It is not the artlessness of the homeschooler on his first day of college, trying desperately to fit in while clueless about how to do that. Nor is it the jaded self-deprecation of the terminally ironic. Rather it is the homeschooler on graduation day – the valedictorian who has given up the games and charades to embrace the people and interests that actually set his mind and heart awhirl. He does not care that the things he might find “Awesome” are not mainstream or hip or blessed by the current gods and arbiters of cool. He knows, in fact, that they are sometimes quite ridiculous, but he refuses to keep his head down and skulk along in the shadows. He wears his weirdness on his sleeve, overtly – Sincerely. He is free of affectation not through ignorance but through triumph. He is not cool, because he has embraced something much better, and found that, with a certain group of his peers, that thing can be cooler than cool. It can be real.

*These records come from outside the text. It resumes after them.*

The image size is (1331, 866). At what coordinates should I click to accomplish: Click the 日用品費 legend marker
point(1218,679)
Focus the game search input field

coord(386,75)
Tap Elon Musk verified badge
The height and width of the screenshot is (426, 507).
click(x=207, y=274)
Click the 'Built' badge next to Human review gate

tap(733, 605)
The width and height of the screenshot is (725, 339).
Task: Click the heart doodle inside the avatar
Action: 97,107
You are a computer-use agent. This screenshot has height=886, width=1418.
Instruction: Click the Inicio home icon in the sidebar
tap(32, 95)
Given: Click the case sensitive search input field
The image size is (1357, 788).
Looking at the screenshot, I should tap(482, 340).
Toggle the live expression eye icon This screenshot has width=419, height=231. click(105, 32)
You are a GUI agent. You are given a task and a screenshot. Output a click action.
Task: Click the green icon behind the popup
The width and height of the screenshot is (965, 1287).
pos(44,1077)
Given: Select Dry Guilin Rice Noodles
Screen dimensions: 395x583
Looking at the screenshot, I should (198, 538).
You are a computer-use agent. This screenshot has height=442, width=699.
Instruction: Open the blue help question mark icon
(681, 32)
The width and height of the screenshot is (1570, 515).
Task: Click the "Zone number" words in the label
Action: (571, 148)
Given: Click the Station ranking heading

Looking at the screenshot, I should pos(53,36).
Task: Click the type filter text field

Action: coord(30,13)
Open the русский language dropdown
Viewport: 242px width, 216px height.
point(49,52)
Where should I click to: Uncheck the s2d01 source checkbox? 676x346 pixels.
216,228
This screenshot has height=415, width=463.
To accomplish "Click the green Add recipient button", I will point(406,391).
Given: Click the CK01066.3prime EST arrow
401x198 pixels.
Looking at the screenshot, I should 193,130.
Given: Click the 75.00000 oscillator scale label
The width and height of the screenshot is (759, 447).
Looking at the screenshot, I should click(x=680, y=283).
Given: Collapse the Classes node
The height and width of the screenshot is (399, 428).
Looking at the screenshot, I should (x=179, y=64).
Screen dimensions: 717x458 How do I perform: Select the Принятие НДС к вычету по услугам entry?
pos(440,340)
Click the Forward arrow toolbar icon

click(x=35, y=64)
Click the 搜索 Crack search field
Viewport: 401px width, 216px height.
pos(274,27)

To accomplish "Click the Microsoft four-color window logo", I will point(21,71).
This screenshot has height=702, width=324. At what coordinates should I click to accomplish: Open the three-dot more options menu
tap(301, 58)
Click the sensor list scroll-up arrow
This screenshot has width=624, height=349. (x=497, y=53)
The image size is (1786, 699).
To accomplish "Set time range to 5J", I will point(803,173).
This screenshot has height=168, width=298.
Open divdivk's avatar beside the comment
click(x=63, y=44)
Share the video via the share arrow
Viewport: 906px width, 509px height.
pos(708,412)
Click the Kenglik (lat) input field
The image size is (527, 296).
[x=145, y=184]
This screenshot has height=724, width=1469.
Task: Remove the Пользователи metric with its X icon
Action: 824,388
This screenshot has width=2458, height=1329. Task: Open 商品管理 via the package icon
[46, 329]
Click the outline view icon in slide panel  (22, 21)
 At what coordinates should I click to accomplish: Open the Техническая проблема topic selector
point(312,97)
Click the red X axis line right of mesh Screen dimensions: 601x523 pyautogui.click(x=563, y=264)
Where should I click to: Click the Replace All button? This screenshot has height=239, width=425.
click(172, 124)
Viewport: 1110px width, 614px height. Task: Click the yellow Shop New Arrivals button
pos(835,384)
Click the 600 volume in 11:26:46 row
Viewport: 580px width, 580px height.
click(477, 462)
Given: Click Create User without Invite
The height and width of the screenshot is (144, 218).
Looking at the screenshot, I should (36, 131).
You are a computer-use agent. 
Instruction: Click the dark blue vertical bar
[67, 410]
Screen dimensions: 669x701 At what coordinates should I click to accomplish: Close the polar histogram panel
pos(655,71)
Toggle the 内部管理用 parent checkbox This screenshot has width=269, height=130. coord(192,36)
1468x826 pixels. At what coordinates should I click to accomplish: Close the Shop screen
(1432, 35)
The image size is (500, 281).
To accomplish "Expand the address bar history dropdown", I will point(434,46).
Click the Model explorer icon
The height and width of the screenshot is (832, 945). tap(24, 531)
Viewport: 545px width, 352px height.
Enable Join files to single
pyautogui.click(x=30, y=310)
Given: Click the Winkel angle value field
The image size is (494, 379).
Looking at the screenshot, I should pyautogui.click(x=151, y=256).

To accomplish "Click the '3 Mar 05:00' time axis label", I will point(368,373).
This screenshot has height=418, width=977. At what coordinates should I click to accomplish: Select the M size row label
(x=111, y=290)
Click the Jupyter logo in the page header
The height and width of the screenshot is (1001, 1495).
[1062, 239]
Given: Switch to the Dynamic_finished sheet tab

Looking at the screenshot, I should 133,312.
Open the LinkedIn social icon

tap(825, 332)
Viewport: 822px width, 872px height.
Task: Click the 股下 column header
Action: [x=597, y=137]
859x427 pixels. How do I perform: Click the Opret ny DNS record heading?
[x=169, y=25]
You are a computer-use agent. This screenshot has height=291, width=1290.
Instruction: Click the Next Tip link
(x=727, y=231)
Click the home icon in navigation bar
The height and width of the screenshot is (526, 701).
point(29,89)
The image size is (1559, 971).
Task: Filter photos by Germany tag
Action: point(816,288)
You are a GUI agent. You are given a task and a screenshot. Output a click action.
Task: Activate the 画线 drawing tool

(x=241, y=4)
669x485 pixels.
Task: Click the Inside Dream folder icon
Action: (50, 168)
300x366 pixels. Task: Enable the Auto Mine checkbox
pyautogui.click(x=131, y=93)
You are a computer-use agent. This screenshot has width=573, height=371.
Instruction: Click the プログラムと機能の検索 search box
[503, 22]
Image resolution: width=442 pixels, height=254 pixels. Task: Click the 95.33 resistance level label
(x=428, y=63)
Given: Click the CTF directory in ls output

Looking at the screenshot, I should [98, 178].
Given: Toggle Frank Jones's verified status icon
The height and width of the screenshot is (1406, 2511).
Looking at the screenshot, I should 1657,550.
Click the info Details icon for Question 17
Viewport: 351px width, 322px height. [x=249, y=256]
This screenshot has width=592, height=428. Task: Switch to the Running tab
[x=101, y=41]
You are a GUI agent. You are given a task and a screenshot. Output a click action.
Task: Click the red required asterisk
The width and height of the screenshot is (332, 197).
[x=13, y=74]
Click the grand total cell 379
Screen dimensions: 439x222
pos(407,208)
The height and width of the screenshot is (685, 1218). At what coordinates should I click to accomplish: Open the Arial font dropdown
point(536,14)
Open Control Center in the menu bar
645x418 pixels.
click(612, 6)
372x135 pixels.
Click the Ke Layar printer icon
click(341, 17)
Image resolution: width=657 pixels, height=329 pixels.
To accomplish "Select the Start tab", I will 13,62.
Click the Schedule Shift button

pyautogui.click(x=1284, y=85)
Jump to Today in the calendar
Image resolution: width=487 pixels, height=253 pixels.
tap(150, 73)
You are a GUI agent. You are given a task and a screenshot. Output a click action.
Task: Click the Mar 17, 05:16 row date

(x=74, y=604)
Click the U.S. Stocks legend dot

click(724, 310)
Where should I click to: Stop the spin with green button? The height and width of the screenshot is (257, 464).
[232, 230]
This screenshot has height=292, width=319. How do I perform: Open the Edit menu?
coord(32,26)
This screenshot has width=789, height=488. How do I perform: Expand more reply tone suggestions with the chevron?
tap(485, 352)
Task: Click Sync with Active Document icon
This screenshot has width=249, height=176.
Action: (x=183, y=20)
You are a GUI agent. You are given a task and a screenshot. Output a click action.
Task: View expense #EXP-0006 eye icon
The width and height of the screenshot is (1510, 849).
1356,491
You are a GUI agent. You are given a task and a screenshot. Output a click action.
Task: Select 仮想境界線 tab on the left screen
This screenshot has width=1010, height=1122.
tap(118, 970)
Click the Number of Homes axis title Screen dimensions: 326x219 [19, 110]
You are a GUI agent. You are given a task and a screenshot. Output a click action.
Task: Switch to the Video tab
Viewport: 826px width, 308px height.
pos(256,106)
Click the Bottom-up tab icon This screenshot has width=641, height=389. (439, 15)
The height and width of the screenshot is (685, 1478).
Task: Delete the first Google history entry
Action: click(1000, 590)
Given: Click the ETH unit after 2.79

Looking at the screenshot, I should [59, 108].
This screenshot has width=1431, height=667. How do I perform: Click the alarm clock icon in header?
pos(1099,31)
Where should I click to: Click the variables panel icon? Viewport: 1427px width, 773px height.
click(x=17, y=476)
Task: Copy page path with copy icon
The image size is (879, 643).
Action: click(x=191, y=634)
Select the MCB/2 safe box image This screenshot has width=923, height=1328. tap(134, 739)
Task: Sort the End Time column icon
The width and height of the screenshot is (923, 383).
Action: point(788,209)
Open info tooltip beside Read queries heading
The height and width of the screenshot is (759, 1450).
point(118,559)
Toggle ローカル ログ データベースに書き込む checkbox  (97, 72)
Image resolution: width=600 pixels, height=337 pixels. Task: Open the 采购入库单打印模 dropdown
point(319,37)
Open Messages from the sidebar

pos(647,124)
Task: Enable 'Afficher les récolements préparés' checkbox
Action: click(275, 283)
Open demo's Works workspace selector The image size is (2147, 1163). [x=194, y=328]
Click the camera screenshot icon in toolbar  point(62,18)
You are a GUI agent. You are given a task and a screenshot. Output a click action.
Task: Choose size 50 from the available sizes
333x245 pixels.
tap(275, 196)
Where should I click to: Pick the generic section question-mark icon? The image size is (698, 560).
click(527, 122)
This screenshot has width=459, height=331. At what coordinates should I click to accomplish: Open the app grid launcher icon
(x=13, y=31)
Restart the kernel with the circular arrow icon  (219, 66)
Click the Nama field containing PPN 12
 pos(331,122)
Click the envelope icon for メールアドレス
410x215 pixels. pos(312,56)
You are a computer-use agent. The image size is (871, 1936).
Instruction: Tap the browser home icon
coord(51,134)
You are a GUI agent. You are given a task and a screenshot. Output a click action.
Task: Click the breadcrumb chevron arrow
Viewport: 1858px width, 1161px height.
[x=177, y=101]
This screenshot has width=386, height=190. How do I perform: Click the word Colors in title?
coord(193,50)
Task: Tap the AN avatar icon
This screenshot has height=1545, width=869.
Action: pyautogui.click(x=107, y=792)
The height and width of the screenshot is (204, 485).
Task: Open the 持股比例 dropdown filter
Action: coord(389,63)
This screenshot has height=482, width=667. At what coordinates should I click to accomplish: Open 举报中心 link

This is the heart and aspiration of what some have called “Nerd Culture,” and that has driven droves of hot-bodied ex-homecoming queens and heartbreakers to insist they were “kind of a nerd in high school,” despite all evidence to the contrary.
It is the holiest of grails. It is clear-eyed Authenticity-with-a-capital-A. And once experienced in can be deeply addictive, even inspiring.
Which is why we can’t stop listening.
And why you really ought to start.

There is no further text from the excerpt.